Single-cell and spatial genome-plus-transcriptome analyses to understand cellular heterogeneity and cell competition in embryogenesis

Currently, the understanding of transcriptional regulation and gene expression networks that empower early development is largely derived from single-cell RNA-sequencing analyses of pre-implantation embryos. However, these technologies are inherently limited by low sensitivity, technical noise and loss of crucial spatial information due to embryo dissociation prior to analyses. Furthermore, the first cell divisions of human life after fertilization are prone to chromosome instability (CIN), but its cause(s) and impact on development remain poorly understood.

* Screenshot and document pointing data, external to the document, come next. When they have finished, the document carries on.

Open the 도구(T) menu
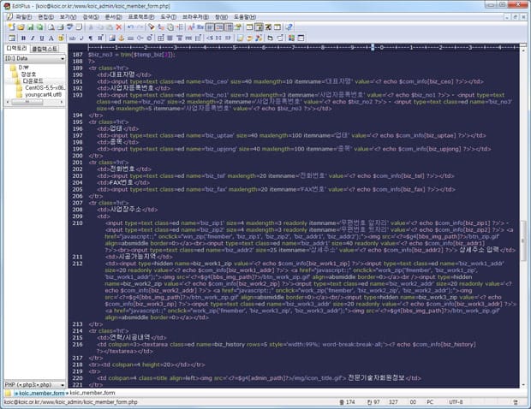531x409 pixels. pyautogui.click(x=171, y=16)
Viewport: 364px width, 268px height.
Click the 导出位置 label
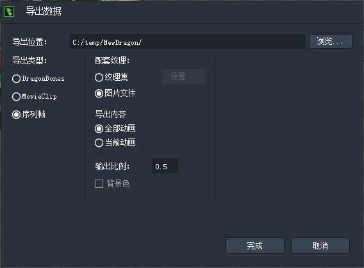pos(29,42)
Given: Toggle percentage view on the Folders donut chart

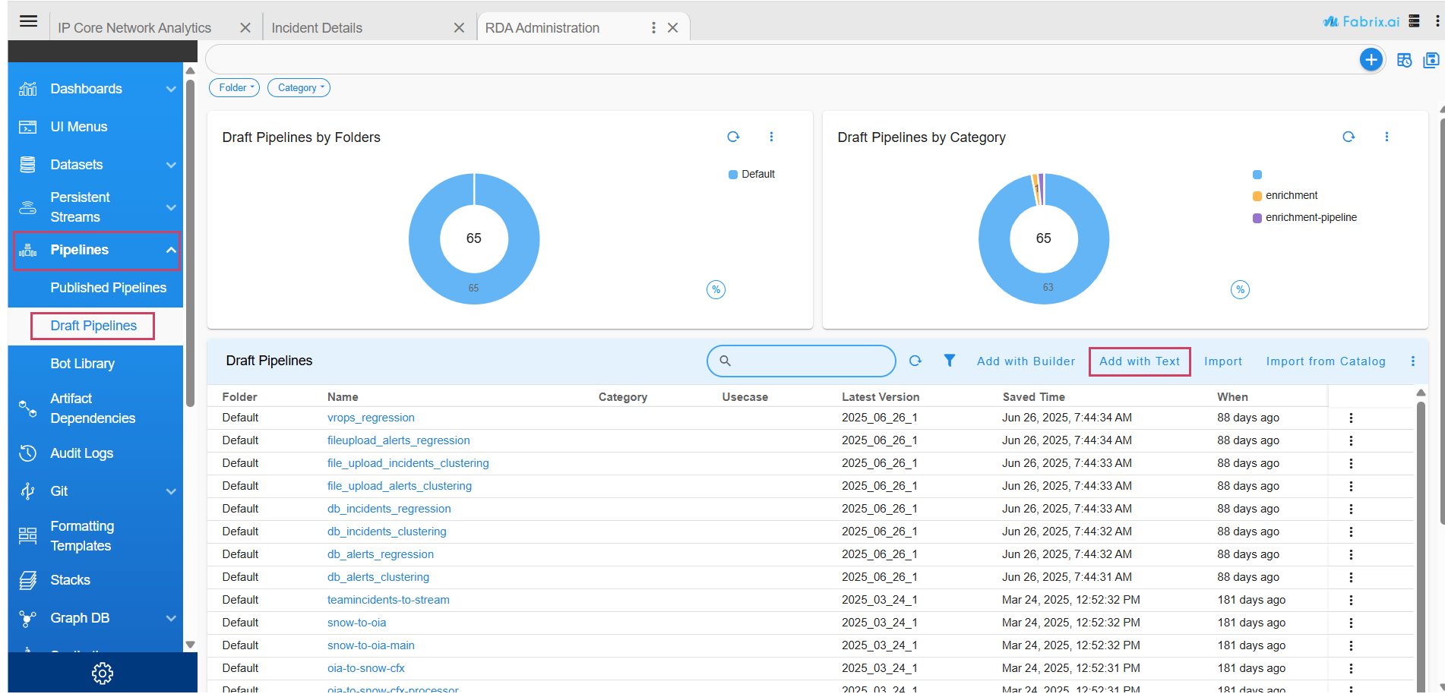Looking at the screenshot, I should point(716,289).
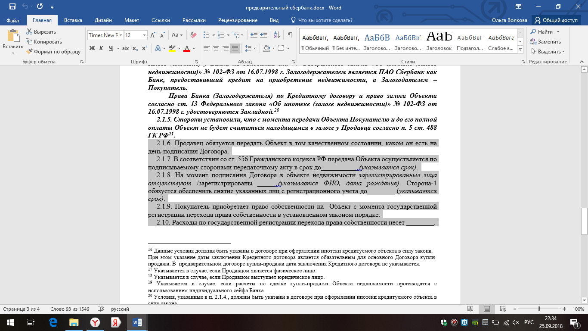Click the Sort (А-Я) icon

click(277, 35)
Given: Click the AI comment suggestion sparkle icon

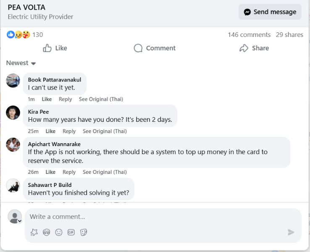Looking at the screenshot, I should pyautogui.click(x=34, y=232).
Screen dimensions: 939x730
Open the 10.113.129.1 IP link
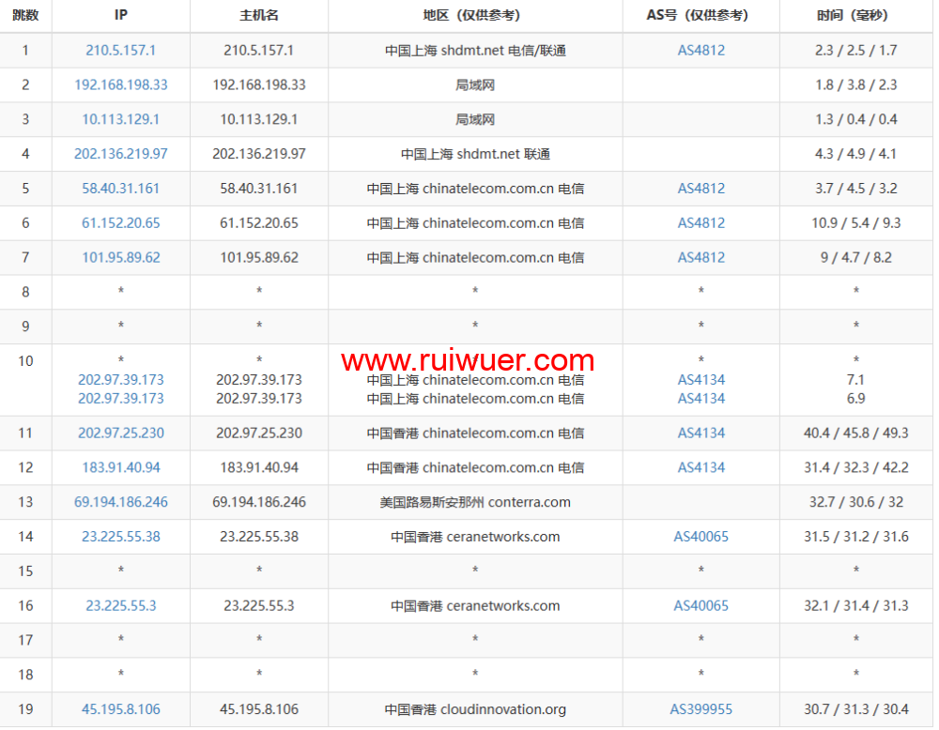tap(120, 119)

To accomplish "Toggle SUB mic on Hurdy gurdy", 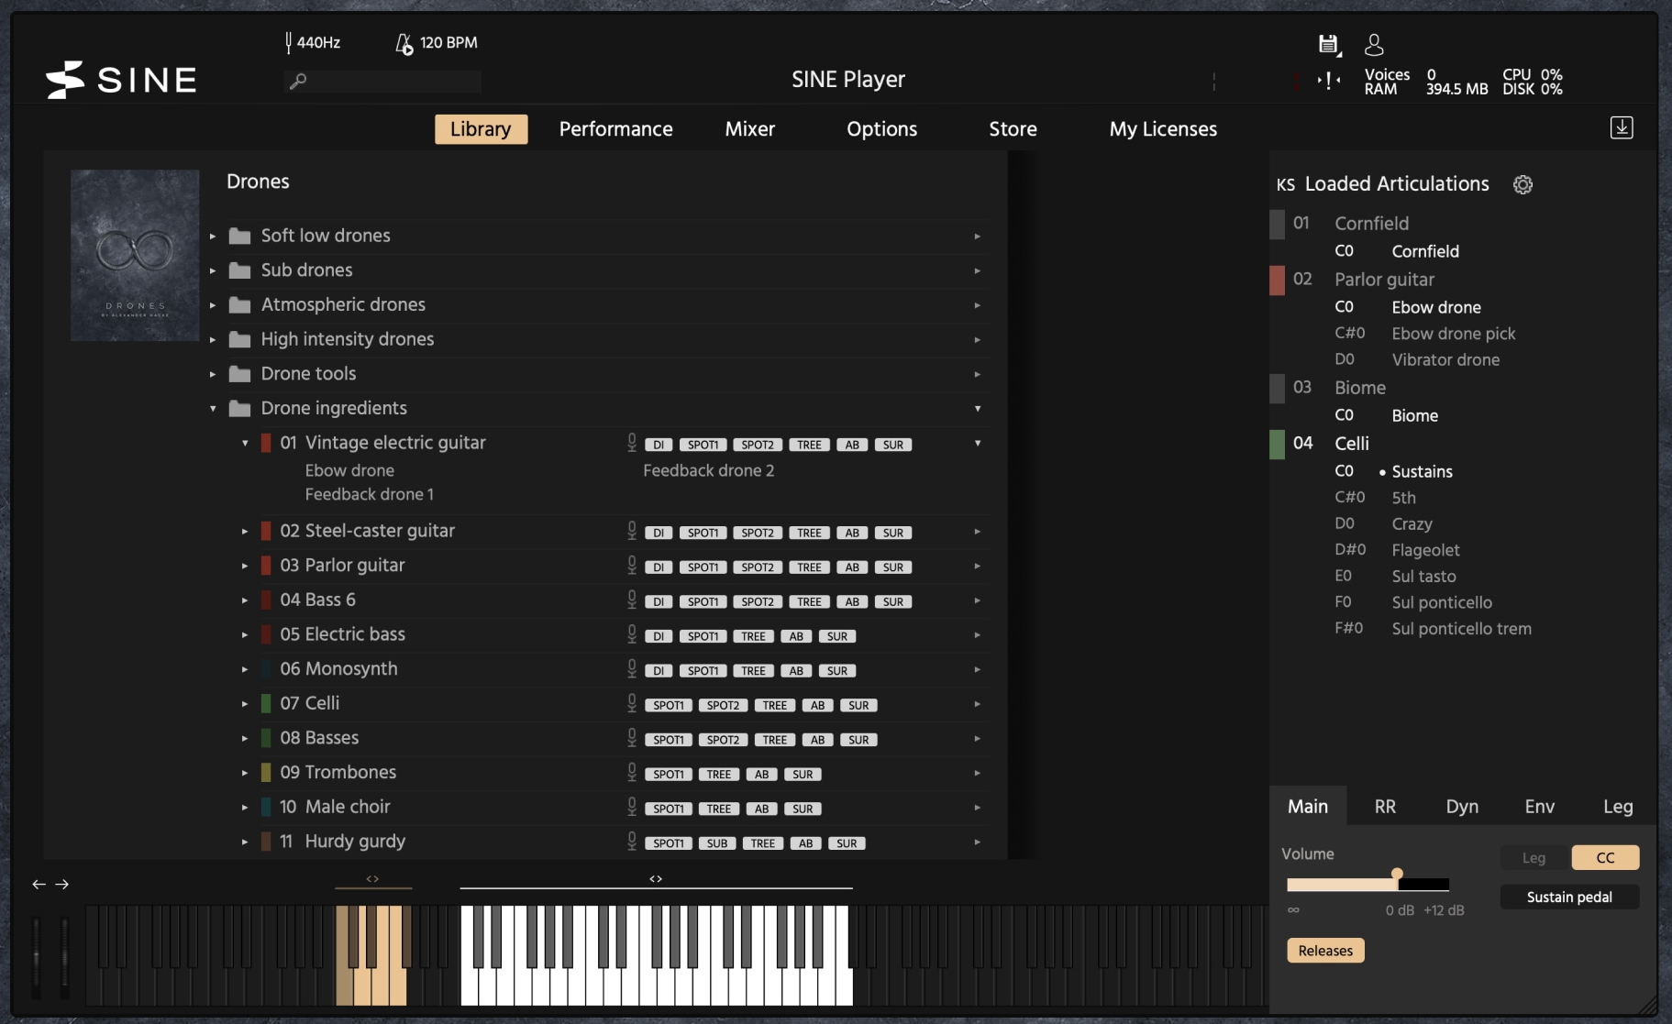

Near absolute RNA sensitivity technologies that in parallel can provide DNA and/or protein readouts of a single cell are needed to address important remaining questions on DNA copy-number driven perturbation of gene regulatory networks in the embryo as well as to identify causes of CIN. Additionally, retaining molecular as well as cellular spatial information is crucial to investigate gene expression perturbation in relation to CIN-distorted nuclear architecture, 'aneuploid cell – euploid cell' communication and processes of cell competition within the embryo. Hence, establishing innovative spatial transcriptomics methods based on sequential fluorescence in situ hybridization (seqFISH) technologies, and developing them for embryo research and multi-omics spatial assays are very important and necessary.